花園の「江差亭」 祝津の「群来陣」が閉店


esasitei.jpg 小樽の繁華街・花園で、約50年にわたって営業していた郷土料理店「江差亭」(花園1)と、同じ経営だった「群来陣」(祝津3)が併せて閉店し、関係者に波紋を投げかけている。
 花園の郷土料理店「江差亭」は、江差出身の干場豊さんが、約50年前に花園繁華街にオープンした。店内は、ナラやタモ、神代、ケヤキ、オンコ、杉など北海道の材木を利用し、鰊の千石場所を思わせる造りとなっていた。長い歴史の中で、後継者育成にも務め、何人もの職人が修業し、後に独立して同じ花園で店を開いている。
 干場さんは、祝津にある白鳥家番屋の取り壊し計画を知り、1994(平成6)年に土地・建物を取得し郷土料理店へと改装した。同番屋は、祝津の三大網元の一つであった白鳥家が、1877(明治10)年頃に建てた鰊漁の番屋。旧白鳥家の屋敷を改築した現存する最古級の鰊御殿として、小樽市歴史的建造物に指定され、祝津の観光スポットとなっていた。
 しかし、「元気なうちにやりたいことをやりたい」と今年2月に引退。江差亭と群来陣の2店舗は、札幌の土木建築業者が、土地・建物を購入し、経営を引き継ぐことになっていたが、体調不良を理由に、以後閉鎖したままとなっている。
kukijin.jpg 同業者は、「花園の中心的存在だった江差亭がなくなってしまったのは寂しい。小樽の飲食業界は最悪の状態にあり、バタバタと店を閉めるところが多くなっており、生き延びるだけで大変だ」と話す。

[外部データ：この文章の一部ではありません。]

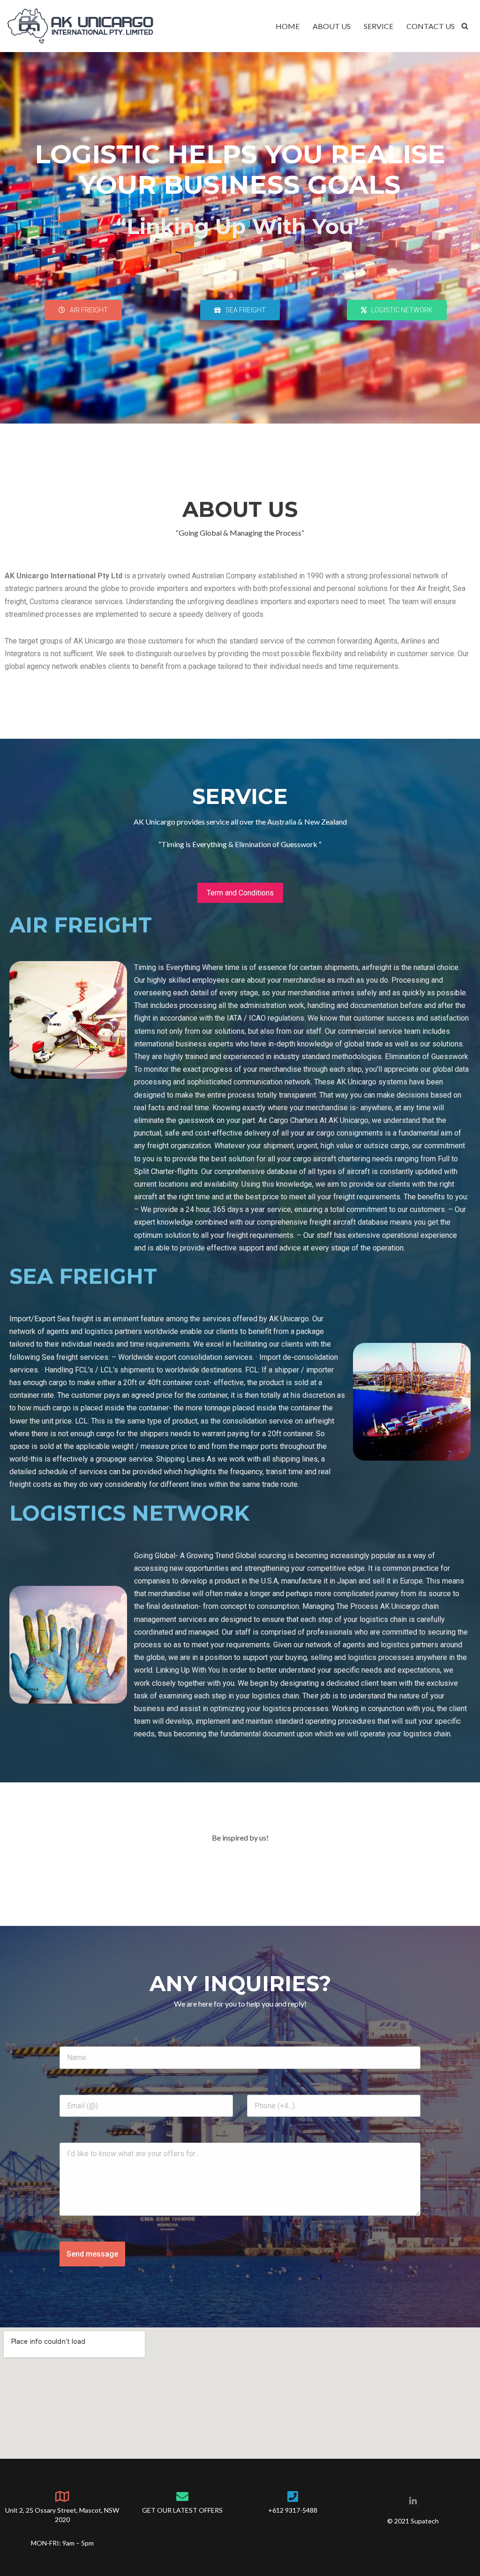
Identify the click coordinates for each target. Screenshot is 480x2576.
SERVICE (378, 26)
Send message (92, 2254)
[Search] (464, 26)
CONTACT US (430, 26)
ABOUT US (332, 26)
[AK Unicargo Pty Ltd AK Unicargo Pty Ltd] (80, 26)
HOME (288, 26)
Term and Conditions (240, 892)
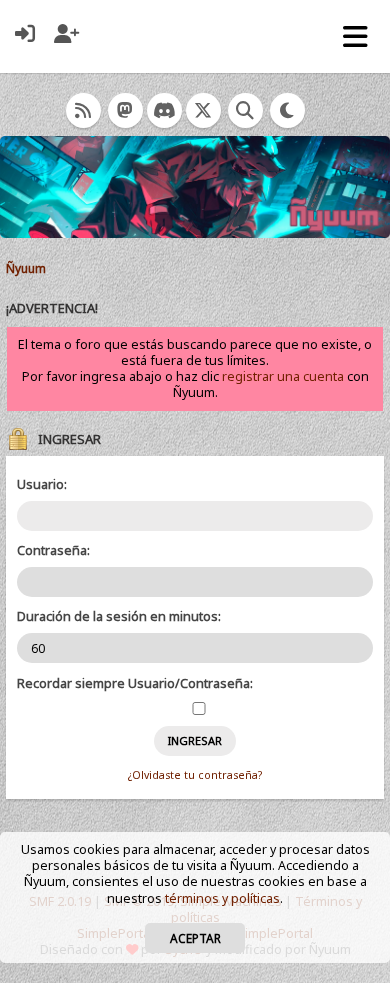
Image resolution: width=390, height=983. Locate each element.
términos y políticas (222, 898)
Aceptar (195, 938)
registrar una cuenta (283, 376)
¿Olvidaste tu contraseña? (195, 775)
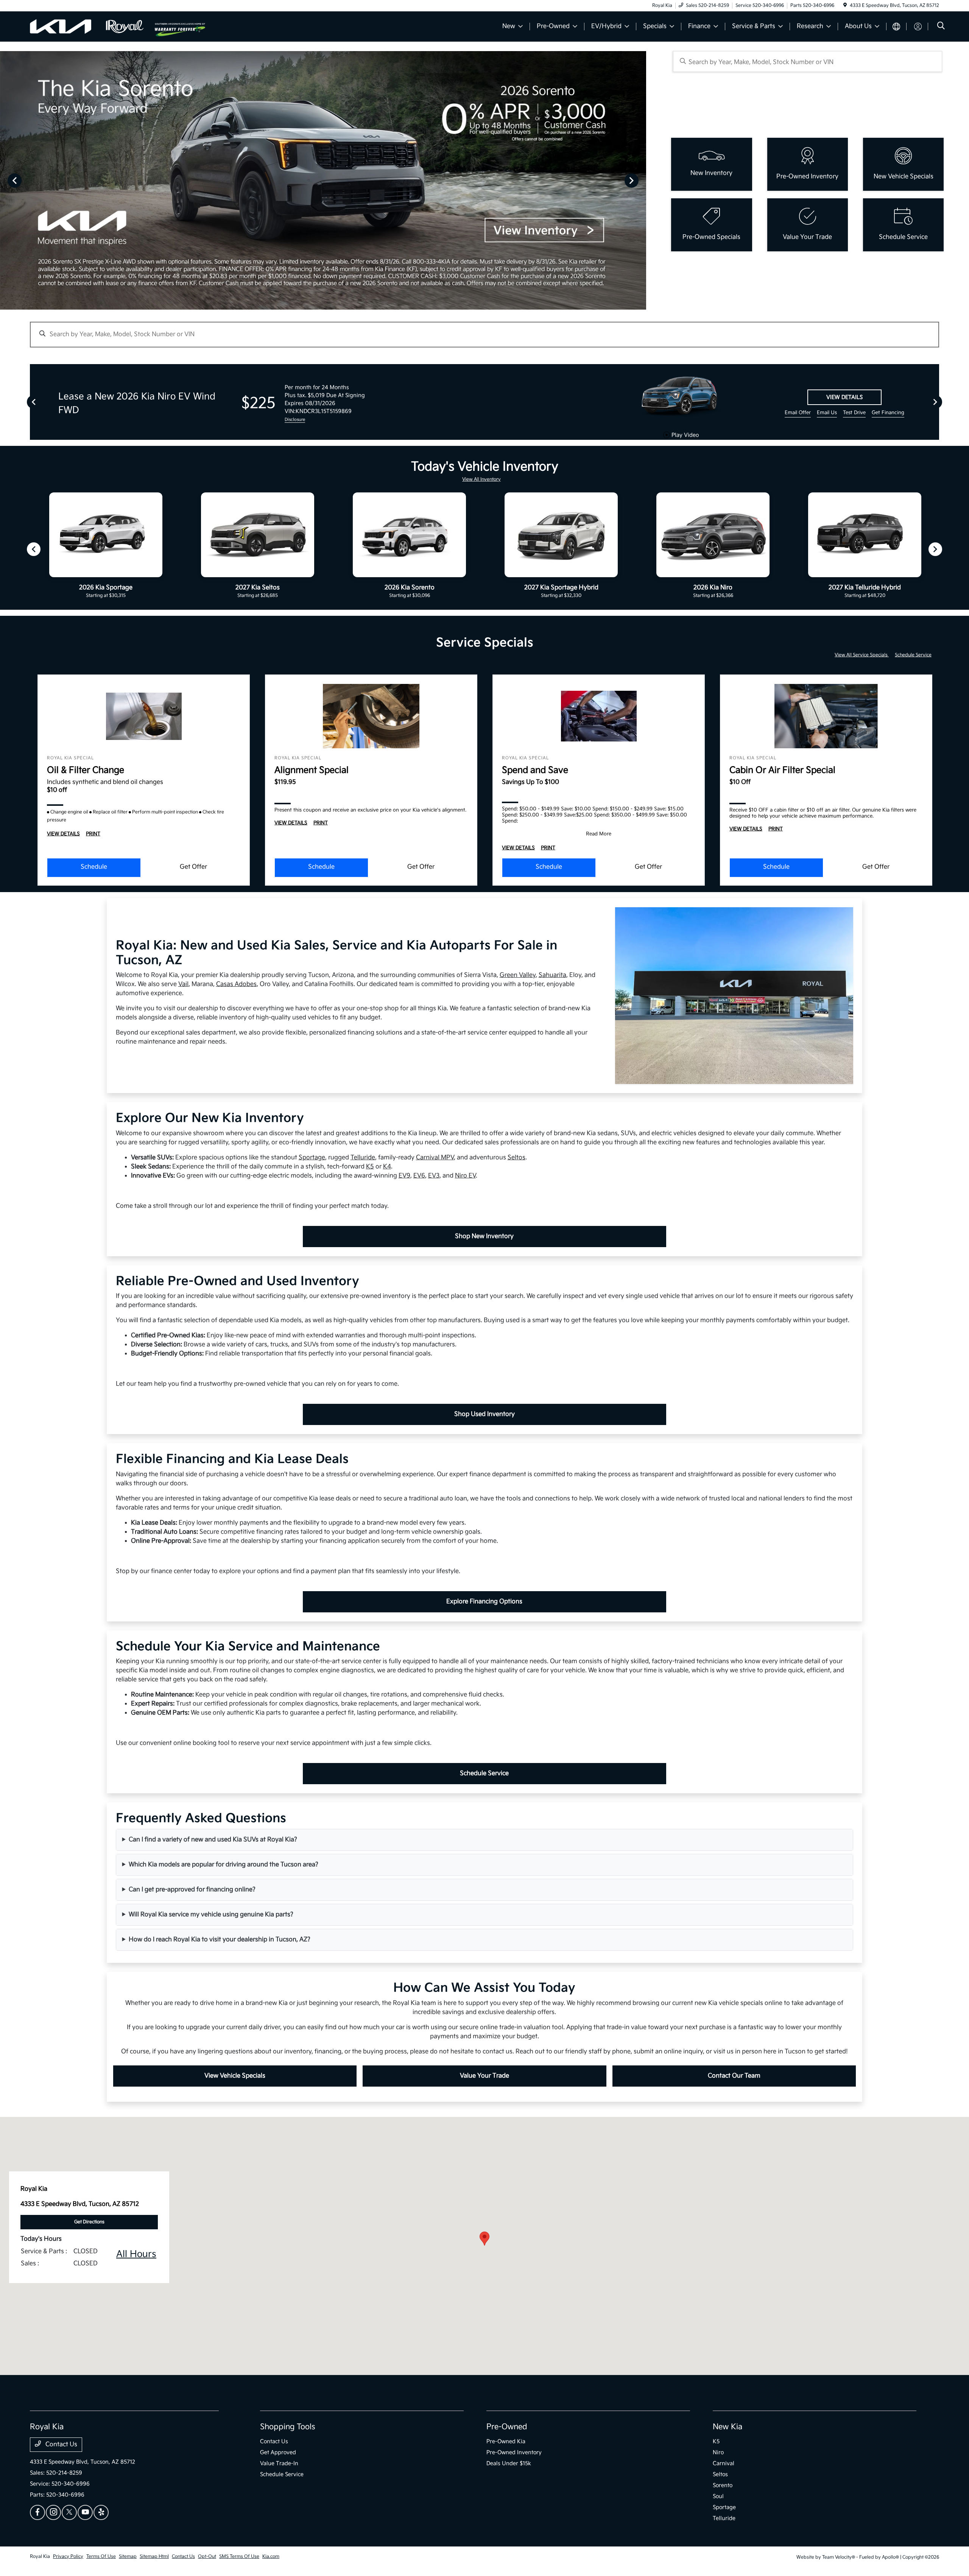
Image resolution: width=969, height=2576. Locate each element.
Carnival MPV (435, 1157)
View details (844, 397)
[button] (484, 2239)
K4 (387, 1166)
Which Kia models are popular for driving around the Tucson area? (223, 1864)
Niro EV (465, 1175)
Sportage (312, 1157)
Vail (183, 984)
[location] (845, 5)
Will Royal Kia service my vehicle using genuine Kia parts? (211, 1914)
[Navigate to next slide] (640, 180)
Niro (718, 2452)
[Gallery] (323, 180)
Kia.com (270, 2556)
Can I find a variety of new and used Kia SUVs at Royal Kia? (213, 1839)
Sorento (722, 2485)
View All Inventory (481, 479)
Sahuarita (552, 975)
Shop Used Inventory (484, 1414)
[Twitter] (69, 2512)
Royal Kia (40, 2556)
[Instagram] (53, 2512)
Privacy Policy (68, 2556)
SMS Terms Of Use (239, 2556)
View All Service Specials (862, 655)
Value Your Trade (484, 2075)
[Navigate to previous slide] (5, 180)
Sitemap (128, 2556)
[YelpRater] (101, 2512)
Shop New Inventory (484, 1236)
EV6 (419, 1175)
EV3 (433, 1175)
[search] (941, 27)
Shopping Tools (287, 2426)
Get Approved (278, 2452)
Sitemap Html (154, 2556)
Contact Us (60, 2444)
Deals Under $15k (508, 2463)
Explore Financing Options (484, 1601)
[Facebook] (37, 2512)
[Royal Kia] (92, 26)
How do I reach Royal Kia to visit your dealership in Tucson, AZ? (219, 1939)
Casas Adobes (236, 984)
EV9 (404, 1175)
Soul (718, 2496)
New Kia (727, 2426)
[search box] (807, 61)
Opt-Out (207, 2556)
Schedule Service (913, 655)
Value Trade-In (279, 2463)
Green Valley (518, 975)
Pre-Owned (506, 2426)
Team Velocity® (838, 2557)
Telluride (363, 1157)
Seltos (516, 1157)
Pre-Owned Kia (505, 2441)
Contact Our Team (734, 2075)
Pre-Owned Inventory (514, 2452)
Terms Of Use (101, 2556)
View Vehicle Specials (234, 2075)
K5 (370, 1166)
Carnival (723, 2463)
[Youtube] (85, 2512)
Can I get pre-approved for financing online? (192, 1889)
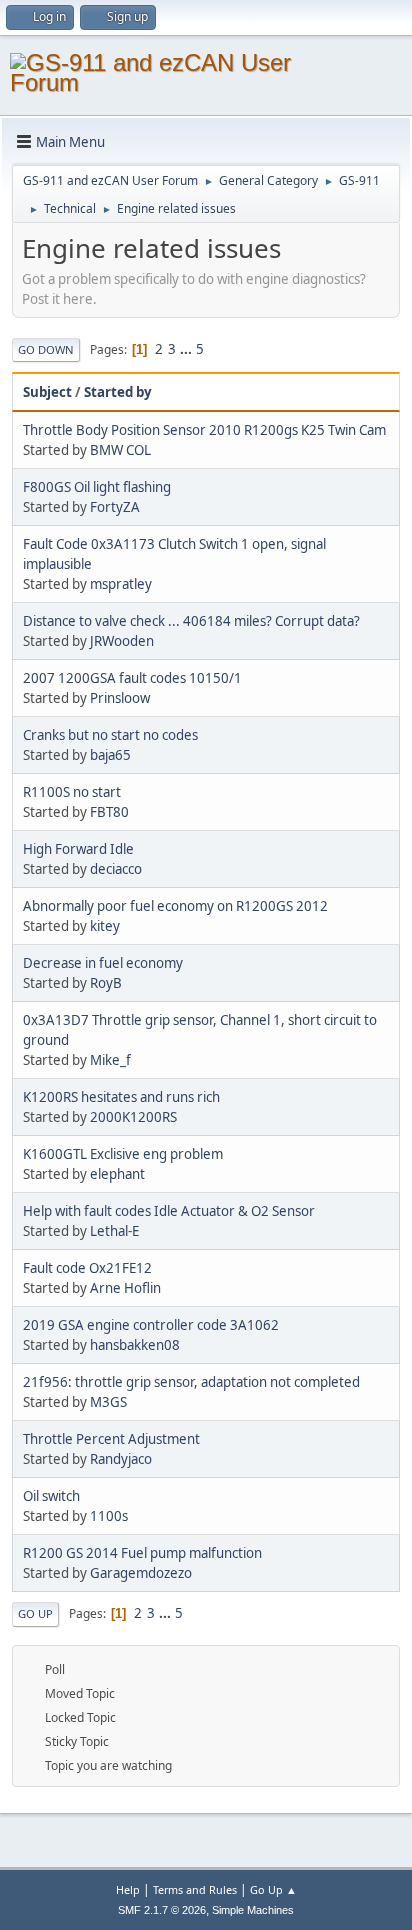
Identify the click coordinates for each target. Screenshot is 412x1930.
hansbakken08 (135, 1345)
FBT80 (109, 812)
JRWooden (122, 641)
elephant (117, 1174)
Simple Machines (253, 1910)
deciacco (116, 869)
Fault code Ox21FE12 (87, 1268)
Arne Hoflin (125, 1288)
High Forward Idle (78, 849)
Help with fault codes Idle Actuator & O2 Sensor (169, 1211)
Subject (47, 392)
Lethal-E (114, 1231)
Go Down (46, 349)
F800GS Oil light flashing (97, 487)
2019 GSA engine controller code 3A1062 (151, 1325)
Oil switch (51, 1496)
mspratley (121, 584)
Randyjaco (121, 1459)
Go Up (35, 1613)
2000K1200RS (133, 1117)
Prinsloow (120, 698)
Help (128, 1889)
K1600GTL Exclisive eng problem (123, 1154)
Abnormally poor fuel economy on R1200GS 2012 (175, 906)
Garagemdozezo (141, 1573)
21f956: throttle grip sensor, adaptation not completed (191, 1382)
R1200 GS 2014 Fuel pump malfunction (142, 1553)
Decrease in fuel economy (103, 963)
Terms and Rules (195, 1889)
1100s (109, 1516)
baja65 (110, 755)
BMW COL (120, 450)
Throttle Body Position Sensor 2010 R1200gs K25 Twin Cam (204, 430)
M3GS (108, 1402)
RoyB (106, 983)
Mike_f (110, 1060)
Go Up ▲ (273, 1889)
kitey (105, 926)
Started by (118, 392)
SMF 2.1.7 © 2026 (162, 1910)
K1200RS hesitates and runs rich (121, 1097)
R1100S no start (72, 792)
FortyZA (115, 507)
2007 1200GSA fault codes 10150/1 (132, 678)
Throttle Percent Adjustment (111, 1439)
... (187, 349)
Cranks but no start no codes (110, 735)
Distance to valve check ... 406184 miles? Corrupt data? (191, 621)
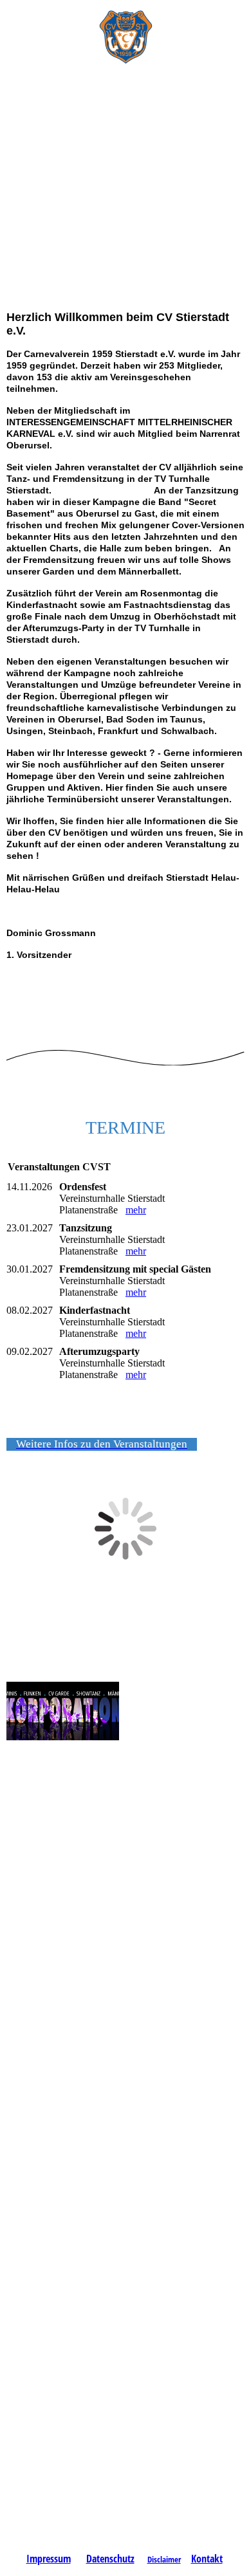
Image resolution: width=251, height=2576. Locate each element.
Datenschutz (110, 2559)
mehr (136, 1209)
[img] (125, 32)
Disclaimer (164, 2559)
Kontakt (207, 2559)
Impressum (48, 2559)
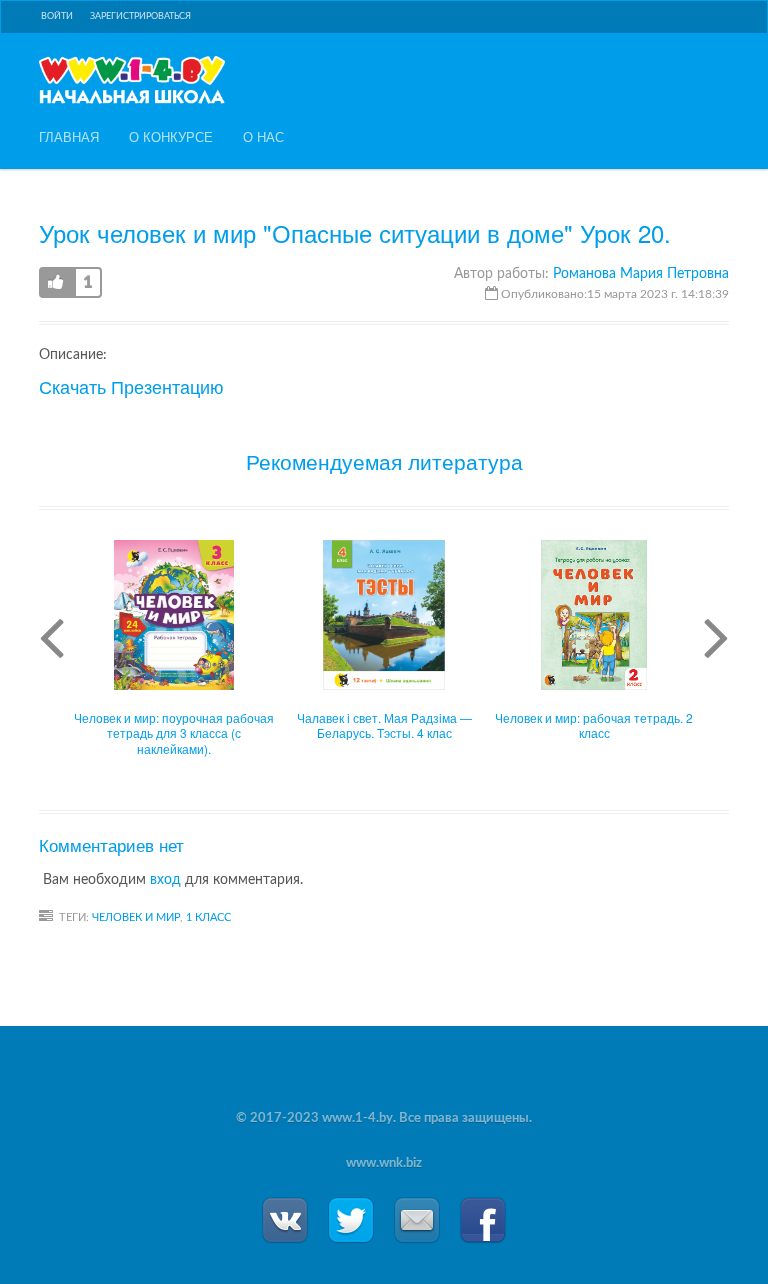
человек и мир (136, 917)
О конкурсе (171, 137)
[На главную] (132, 80)
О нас (263, 137)
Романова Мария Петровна (641, 274)
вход (165, 880)
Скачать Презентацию (131, 386)
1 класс (208, 917)
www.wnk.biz (384, 1163)
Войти (57, 16)
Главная (69, 137)
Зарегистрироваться (140, 16)
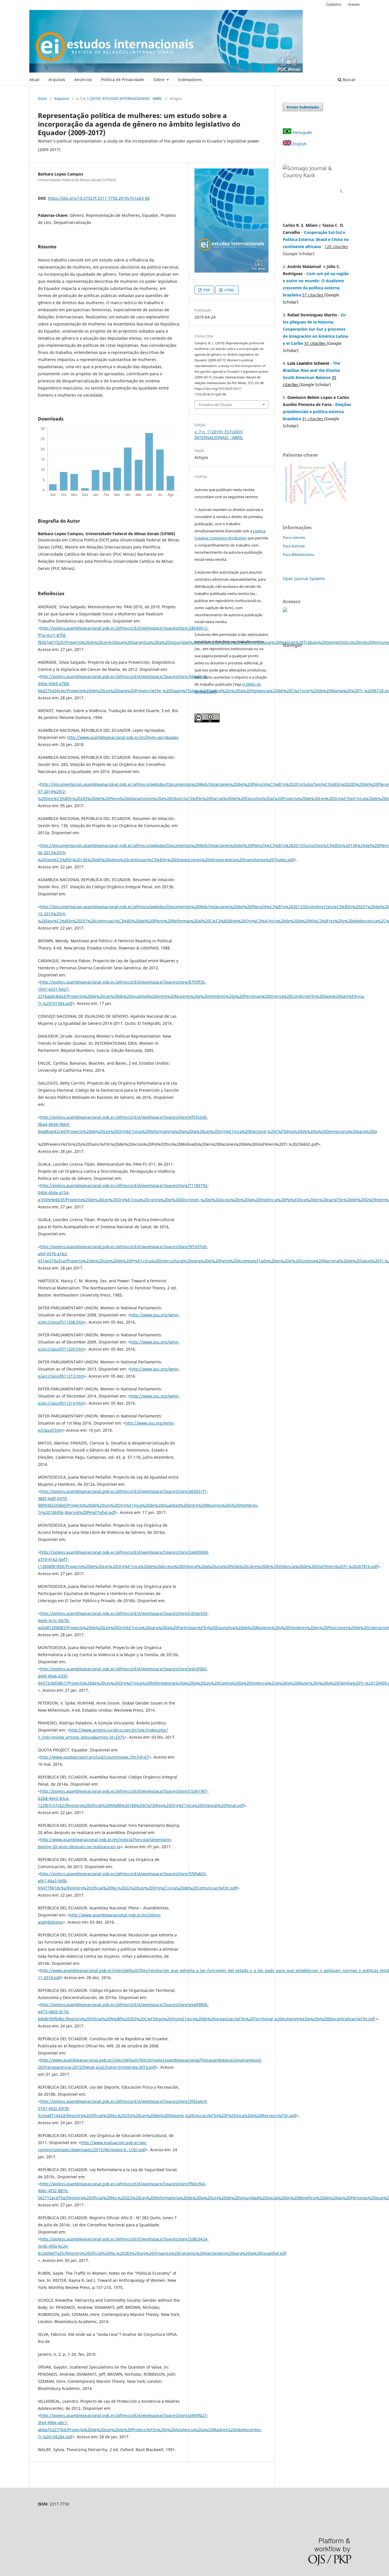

 「群来陣」は、手宮から祝津に抜ける道道小樽海岸公園線「通称”番屋通り”」にある。この通りには、北後志風土ツーリズム協議会によって修復された「茨木家中出張番屋」(祝津3)が建ち並ぶ。
 祝津町民や観光業者でつくる「祝津たなげ会」は、「せっかく、茨木番屋を修復したと思ったら、また一つ利用されないことになった。今後、白木番屋がどのように活用されるか見守るしかない。違う人が買ったとしても壊すことはないだろう」と残念そうに話している。